Tell us a bit about yourself and your business.
My name is Shannon McLay, and I’m a financial planner who left a “traditional” financial services firm to start my own company, NextGen Financial, because I felt traditional financial services firms did not have the tools or resources to help people who are starting out and trying to build assets while also managing debt. I realized that the key to long-term personal financial success is a commitment to financial fitness and making smart financial choices.
In 2015, I plan to grow my practice by launching The Financial Gym, which will be a franchised full service financial planning company where people of all financial sizes can go to get and stay Financially Fit. Through my blog, Financially Blonde, my book, Train Your Way To Financial Fitness, my podcast, Martinis and Your Money and my companies, I am committed to making financial fitness fun, easy and accessible for others.
Why did you want to own your own business?
While I was working as a financial advisor for a large wealth management company, I saw a need for financial planning for people with less than the $250,000 asset minimum my company required. Most financial firms want this population to utilize cheaper online resources or apps; however, most people are not motivated to make financial changes just using an app or a website. The only way I saw the potential to serve this severely under-served population was to start my own company.

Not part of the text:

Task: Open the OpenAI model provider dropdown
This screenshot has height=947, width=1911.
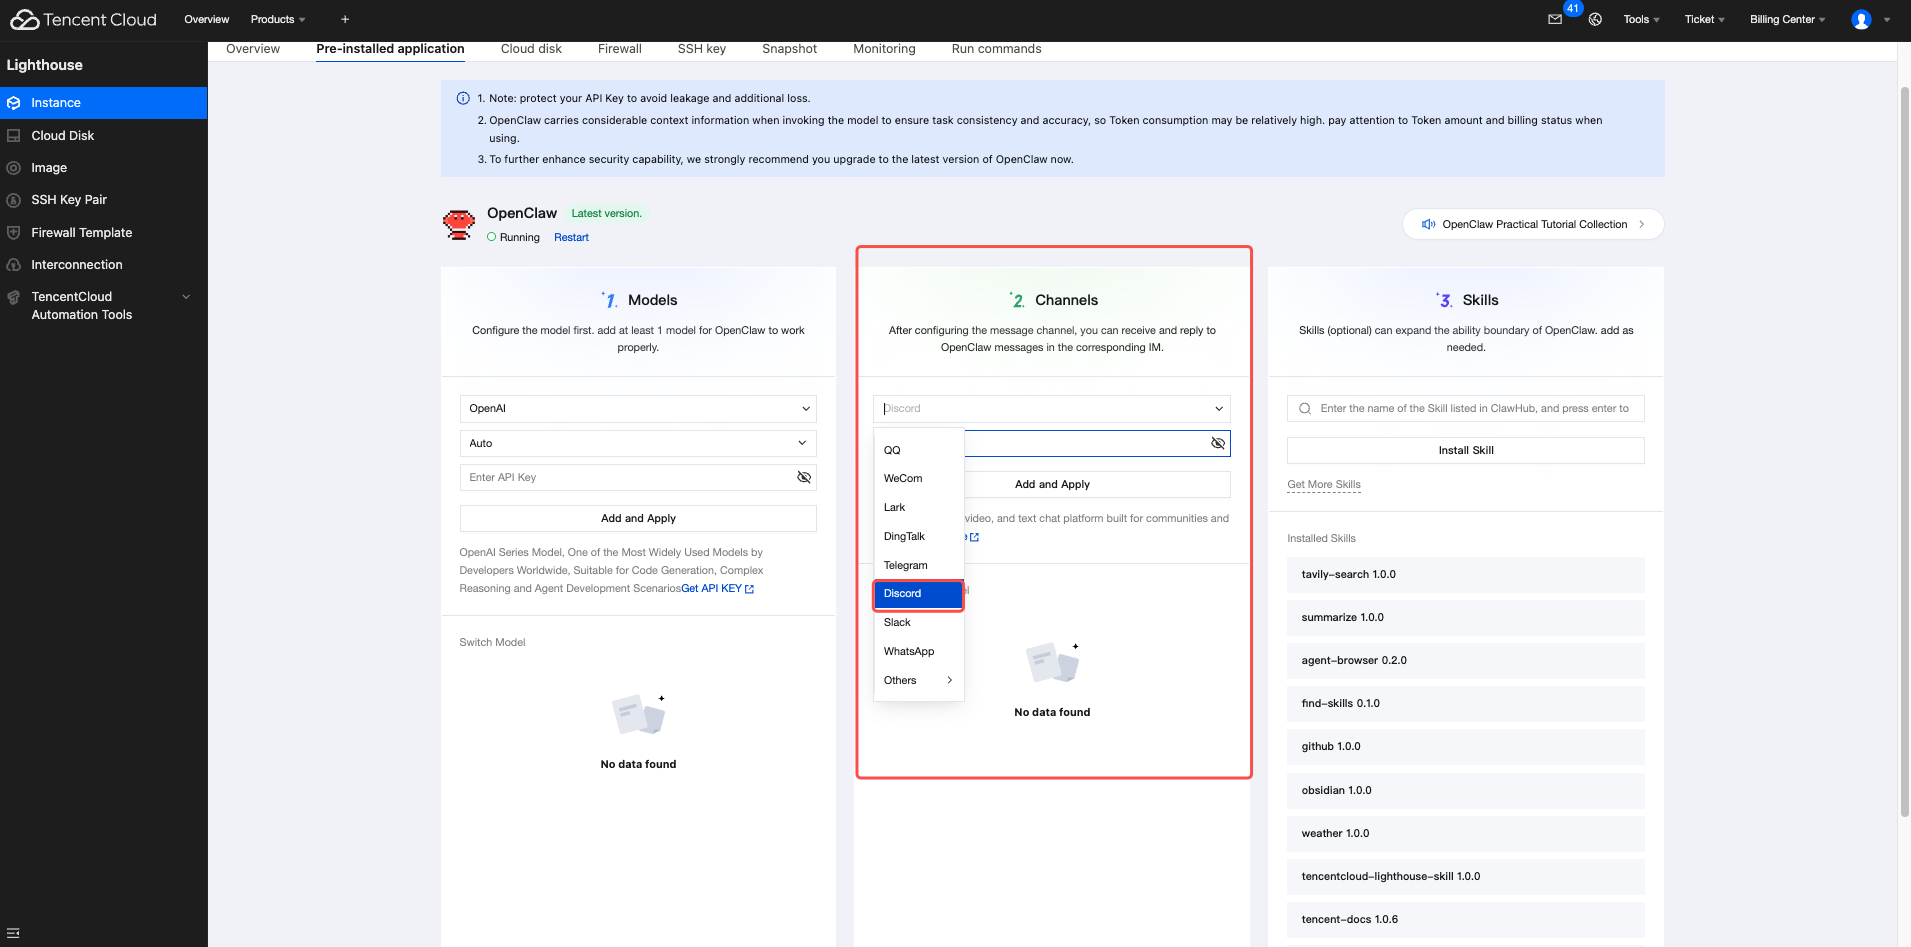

When did you start the business?
I officially started NextGen Financial August 2013, two months after I left my prior firm.
What training/experience did you have in your business field before you started?
I worked as a financial advisor for two years before starting my company, and I worked in the greater financial services community for 10 years prior to that. Starting your own financial advisory practice is a small-scale version of entrepreneurship. Most companies do not hand you clients, you have to bring in your own, and your long-term success is based on your ability to continuously grow your client base.
What challenges did you face when starting up your business?
For me, I struggled with not only getting the word out there about who I was and what I was doing but also to figure out the right pricing model for my clients. It’s great to have an idea or a service that people need, but it’s only great if people are willing to pay you for it. The first few months I spent a great deal of time working on these two issues. Once I had a grasp on them, I began to see immediate growth for my company.
How long did you have to run the business before you saw a profit?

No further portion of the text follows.